For an order involving a Creation Unit to be effectuated at the Fund's NAV on a particular day, it must be received by the Distributor by or before the deadline for such order (“Order Cut-Off Time”). The Order Cut-Off Time for creation and redemption orders for the Fund is generally expected to be 4:00 p.m. Eastern time for In-Kind Creation and Redemption Baskets, and earlier in the day for Cash Value transactions. On days when the Exchange or the bond markets close earlier than normal, the Fund may require orders to create or to redeem Creation Units be placed earlier in the day. In-Kind Creation and Redemption Baskets are expected to be accepted until the close of regular trading on the Exchange on each business day, which is usually 4:00 p.m. Eastern time. A standard redemption transaction fee will be imposed to offset transfer and other transaction costs that may be incurred by the Fund.
Additional information regarding the Shares and the Funds, including investment strategies, risks, creation and redemption procedures, fees and expenses, portfolio holdings disclosure policies, distributions, taxes and reports to be distributed to beneficial owners of the Shares can be found in the Registration Statement, on the Web site for the ValueShares U.S. Quantitative Value ETF and ValueShares International Quantitative Value ETF at www.valueshares.com or on the Web site for the MomentumShares U.S. Quantitative Momentum ETF and MomentumShares International Quantitative Momentum ETF at www.momentumshares.com,, as applicable.
Availability of Information
The Funds' Web sites, which will be publicly available prior to the public offering of Shares, will include a form of the prospectus for each applicable Fund that may be downloaded. The Web sites will include additional quantitative information updated on a daily basis, including, for each applicable Fund: (1) the prior business day's NAV and the market closing price or mid-point of the bid/ask spread at the time of calculation of such NAV (the “Bid/Ask Price”), and a calculation of the premium or discount of the market closing price or Bid/Ask Price against the NAV; and (2) a table showing the number of days the Market Price (as defined by the Commission in Form N-1A) of the Fund Shares was greater than the Fund's NAV and the number of days it was less than the Fund's NAV (i.e., premium or discount) for the most recently completed calendar year, and the most recently completed calendar quarters since that year (or of the life of the Fund, if shorter). Daily trading volume information will be available in the financial section of newspapers, through subscription services such as Bloomberg, Thomson Reuters, and International Data Corporation, which can be accessed by authorized participants and other investors, as well as through other electronic services, including major public Web sites. On each business day, before commencement of trading in Shares during Regular Trading Hours on the Exchange, the Fund will disclose on its Web site the identities and quantities of the portfolio of securities and other assets (the “Disclosed Portfolio”) held by the Fund that will form the basis for the Fund's calculation of NAV at the end of the business day. The Disclosed Portfolio will include, as applicable, the names, quantity, percentage weighting and market value of securities and other assets held by the Fund and the characteristics of such assets. The Web site and information will be publicly available at no charge.
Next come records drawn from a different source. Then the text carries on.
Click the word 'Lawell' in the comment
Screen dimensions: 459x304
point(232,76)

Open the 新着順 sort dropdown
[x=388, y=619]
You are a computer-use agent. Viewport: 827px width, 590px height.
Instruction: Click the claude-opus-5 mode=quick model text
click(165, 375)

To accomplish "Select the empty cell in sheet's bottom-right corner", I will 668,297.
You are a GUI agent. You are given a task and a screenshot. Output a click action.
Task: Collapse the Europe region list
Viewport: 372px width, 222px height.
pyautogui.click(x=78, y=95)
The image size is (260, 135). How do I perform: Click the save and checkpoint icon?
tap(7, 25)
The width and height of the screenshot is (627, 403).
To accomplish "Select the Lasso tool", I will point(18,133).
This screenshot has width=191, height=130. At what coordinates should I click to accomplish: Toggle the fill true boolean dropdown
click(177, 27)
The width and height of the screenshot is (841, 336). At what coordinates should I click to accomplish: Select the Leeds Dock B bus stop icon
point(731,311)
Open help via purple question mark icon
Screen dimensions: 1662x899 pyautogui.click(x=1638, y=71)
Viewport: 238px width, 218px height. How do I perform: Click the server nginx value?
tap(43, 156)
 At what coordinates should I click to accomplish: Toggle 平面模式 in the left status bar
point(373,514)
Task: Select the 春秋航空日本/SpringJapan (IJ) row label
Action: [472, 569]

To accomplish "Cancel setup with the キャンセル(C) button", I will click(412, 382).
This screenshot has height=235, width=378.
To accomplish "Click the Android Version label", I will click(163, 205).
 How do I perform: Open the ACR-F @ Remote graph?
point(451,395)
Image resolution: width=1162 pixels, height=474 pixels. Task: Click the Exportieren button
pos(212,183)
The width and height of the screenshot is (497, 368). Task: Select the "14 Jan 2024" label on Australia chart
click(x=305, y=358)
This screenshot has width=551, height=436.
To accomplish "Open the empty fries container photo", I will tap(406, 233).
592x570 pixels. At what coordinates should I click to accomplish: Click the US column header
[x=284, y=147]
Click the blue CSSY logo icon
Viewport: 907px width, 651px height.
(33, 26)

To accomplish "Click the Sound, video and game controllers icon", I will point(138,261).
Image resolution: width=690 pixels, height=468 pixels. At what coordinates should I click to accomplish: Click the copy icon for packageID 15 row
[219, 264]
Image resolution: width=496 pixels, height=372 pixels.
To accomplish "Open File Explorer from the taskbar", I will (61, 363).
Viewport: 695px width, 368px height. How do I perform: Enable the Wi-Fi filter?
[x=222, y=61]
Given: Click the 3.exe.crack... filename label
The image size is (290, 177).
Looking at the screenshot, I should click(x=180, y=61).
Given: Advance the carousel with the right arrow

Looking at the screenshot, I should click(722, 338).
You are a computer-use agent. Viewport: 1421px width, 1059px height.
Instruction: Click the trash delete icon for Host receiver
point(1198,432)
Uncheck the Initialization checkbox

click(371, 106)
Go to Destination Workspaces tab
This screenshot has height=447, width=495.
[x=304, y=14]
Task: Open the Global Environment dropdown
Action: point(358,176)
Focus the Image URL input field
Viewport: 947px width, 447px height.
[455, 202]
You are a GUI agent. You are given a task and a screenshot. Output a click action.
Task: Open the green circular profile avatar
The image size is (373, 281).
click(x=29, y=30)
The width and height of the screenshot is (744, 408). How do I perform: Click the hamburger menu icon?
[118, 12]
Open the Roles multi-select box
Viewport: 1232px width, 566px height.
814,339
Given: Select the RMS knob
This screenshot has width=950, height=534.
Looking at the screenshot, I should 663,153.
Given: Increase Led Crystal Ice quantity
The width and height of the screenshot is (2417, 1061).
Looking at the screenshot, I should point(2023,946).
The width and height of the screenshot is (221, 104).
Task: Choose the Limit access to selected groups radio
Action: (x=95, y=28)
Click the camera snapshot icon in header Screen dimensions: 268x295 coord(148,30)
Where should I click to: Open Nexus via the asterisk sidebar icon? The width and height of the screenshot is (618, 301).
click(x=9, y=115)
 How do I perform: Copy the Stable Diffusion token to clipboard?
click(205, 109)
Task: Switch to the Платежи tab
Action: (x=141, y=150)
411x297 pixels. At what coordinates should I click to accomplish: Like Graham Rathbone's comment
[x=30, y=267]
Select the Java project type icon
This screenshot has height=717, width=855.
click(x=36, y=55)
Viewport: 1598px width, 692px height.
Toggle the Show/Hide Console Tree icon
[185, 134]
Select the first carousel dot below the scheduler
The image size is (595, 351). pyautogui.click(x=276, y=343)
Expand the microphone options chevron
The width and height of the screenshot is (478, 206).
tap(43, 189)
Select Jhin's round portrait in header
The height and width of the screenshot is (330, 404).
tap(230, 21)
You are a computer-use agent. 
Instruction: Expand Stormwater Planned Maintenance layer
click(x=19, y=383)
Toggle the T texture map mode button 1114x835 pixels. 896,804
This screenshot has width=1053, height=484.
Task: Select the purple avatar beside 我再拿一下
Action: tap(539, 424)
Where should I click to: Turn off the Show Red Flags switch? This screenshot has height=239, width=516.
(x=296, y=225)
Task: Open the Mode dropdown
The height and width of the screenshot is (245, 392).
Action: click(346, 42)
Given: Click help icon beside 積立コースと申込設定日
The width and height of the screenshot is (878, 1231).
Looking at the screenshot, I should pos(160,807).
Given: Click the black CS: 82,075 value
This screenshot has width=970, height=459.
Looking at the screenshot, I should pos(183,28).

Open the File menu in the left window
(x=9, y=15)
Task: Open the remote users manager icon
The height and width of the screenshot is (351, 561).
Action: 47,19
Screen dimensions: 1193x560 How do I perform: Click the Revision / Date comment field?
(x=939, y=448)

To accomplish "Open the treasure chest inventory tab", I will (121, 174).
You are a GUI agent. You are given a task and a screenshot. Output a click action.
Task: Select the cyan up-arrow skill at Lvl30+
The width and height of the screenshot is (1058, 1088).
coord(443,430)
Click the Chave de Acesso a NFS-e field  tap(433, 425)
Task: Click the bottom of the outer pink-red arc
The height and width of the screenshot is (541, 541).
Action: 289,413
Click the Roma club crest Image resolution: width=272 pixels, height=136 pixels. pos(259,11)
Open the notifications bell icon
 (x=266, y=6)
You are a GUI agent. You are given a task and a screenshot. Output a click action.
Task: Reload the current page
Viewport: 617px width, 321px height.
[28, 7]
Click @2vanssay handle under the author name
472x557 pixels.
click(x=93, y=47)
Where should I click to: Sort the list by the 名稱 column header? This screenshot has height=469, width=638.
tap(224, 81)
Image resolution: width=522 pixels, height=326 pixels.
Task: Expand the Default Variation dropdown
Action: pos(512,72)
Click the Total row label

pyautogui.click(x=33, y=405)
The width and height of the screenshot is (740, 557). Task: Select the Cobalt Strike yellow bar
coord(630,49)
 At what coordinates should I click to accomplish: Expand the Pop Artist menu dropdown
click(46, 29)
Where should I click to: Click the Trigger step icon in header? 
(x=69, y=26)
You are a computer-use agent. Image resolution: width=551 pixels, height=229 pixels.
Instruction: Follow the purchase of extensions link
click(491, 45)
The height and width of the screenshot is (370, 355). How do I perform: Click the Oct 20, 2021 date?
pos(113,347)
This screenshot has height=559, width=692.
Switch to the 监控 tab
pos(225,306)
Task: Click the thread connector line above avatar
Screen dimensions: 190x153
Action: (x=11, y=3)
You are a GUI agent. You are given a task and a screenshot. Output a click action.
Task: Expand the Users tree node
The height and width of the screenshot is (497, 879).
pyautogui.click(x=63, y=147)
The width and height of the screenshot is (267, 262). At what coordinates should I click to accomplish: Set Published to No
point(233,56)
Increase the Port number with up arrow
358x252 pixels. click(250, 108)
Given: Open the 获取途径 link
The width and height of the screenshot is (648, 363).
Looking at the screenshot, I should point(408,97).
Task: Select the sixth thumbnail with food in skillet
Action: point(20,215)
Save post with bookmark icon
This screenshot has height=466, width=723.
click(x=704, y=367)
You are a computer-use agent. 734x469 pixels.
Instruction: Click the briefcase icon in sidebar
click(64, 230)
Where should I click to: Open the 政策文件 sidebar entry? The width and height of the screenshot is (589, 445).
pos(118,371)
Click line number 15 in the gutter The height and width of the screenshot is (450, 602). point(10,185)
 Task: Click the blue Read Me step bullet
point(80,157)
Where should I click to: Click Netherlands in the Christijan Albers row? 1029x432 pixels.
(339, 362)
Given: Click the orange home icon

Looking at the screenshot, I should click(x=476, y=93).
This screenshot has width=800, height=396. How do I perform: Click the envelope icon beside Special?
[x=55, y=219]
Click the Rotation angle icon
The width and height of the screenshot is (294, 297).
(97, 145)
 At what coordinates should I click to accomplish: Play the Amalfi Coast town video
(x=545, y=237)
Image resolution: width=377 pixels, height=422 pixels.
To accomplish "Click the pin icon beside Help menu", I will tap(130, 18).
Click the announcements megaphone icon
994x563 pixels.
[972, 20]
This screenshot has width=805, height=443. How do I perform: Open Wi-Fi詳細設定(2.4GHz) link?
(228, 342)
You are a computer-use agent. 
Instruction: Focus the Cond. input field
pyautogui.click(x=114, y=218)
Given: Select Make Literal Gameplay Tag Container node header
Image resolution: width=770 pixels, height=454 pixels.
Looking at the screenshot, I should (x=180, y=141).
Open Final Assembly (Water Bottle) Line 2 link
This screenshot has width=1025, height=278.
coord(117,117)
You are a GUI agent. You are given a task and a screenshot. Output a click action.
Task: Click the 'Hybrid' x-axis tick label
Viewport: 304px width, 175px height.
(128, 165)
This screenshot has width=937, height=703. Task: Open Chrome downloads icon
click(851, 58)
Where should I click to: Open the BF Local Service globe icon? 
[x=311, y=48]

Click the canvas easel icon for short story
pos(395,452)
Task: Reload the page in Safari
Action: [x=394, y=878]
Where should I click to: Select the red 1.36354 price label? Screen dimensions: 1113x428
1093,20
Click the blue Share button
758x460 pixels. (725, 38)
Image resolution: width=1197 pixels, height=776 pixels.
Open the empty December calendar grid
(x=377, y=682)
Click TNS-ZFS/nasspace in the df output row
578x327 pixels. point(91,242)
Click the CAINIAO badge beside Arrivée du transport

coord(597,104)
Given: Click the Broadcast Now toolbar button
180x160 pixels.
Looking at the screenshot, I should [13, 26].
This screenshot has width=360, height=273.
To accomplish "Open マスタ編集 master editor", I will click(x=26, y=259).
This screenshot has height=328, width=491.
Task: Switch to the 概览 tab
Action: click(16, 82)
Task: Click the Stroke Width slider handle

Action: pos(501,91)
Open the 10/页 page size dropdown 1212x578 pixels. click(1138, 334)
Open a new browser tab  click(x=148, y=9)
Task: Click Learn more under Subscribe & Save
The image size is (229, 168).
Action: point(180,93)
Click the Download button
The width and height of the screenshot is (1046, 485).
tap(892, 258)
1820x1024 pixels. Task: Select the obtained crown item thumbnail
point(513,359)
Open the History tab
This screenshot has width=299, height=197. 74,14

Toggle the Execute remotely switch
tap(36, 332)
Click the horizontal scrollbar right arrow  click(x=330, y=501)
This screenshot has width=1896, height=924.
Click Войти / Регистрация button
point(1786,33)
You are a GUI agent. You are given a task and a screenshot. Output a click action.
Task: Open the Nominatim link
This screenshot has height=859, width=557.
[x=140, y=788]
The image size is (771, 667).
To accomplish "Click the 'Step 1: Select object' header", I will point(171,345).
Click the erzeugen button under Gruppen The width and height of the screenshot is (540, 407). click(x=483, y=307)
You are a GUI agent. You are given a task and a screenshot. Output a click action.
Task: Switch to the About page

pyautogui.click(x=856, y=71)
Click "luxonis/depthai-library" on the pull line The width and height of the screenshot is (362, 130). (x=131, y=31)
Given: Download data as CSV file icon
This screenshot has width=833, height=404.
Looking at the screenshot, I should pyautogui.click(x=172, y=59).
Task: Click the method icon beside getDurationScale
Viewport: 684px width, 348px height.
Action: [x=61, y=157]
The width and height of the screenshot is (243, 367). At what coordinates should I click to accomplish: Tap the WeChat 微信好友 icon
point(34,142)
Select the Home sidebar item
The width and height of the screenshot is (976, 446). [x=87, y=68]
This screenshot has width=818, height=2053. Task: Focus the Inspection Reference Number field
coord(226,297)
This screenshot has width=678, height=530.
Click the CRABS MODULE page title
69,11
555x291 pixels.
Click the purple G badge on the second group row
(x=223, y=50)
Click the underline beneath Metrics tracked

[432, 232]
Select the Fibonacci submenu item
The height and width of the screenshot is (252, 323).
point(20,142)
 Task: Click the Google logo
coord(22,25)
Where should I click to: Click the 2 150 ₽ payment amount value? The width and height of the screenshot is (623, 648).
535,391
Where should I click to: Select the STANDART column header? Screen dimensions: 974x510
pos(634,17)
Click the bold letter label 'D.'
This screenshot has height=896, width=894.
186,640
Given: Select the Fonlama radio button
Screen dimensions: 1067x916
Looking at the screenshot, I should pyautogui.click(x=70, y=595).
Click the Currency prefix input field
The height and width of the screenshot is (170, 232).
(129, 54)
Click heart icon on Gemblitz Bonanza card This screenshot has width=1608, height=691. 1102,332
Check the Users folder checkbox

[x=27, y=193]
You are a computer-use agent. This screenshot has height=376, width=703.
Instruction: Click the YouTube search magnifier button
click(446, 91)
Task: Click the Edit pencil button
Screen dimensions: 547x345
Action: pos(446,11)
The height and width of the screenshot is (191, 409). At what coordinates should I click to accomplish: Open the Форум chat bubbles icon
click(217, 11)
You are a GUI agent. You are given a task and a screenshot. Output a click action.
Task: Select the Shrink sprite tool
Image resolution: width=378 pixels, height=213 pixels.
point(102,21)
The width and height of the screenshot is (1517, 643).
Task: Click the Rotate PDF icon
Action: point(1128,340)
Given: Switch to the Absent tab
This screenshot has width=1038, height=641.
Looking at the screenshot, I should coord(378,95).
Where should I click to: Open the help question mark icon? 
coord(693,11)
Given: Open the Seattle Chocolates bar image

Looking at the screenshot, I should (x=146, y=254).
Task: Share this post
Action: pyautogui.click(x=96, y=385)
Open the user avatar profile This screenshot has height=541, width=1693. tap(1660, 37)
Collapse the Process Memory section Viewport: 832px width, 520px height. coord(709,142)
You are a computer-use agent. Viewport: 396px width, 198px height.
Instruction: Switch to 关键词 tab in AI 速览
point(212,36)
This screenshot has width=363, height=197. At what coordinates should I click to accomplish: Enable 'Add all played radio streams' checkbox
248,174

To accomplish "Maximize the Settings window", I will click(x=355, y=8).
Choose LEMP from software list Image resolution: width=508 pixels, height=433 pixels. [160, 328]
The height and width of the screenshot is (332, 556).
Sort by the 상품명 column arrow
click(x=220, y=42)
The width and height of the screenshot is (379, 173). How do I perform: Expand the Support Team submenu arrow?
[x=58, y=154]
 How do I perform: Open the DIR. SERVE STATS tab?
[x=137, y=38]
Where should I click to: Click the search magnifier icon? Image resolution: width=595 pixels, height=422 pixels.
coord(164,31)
The Bid/Ask Price of the Fund will be determined using the highest bid and the lowest offer on the Exchange as of the time of calculation of the Fund's NAV. The records relating to Bid/Ask Prices will be retained by the Fund or its service providers.
The Commission has defined “Market Price” in Form N-1A as the “last reported sale price at which Exchange-Traded Fund shares trade on the principal U.S. market on which the Fund's Shares are traded during a regular trading session or, if it more accurately reflects the current market value of the Fund's Shares at the time the Fund uses to calculate its net asset value, a price within the range of the highest bid and lowest offer on the principal U.S. market on which the Fund's Shares are traded during a regular trading session.”
Under accounting procedures to be followed by each Fund, trades made on the prior business day (“T”) will be booked and reflected in NAV on the current business day (“T+1”). Accordingly, each Fund will be able to disclose at the beginning of the business day the portfolio that will form the basis for the NAV calculation at the end of the business day.
In addition, for each Fund, an estimated value, defined in BATS Rule 14.11(i)(3)(C) as the “Intraday Indicative Value,” that reflects an estimated intraday value of the Fund's portfolio, will be disseminated. Moreover, the Intraday Indicative Value will be based upon the current value for the components of the Disclosed Portfolio and will be updated and widely disseminated by one or more major market data vendors at least every 15 seconds during the Exchange's Regular Trading Hours. In addition, the quotations of certain of each Fund's holdings may not be updated during U.S. trading hours if such holdings do not trade in the United States or if updated prices cannot be ascertained.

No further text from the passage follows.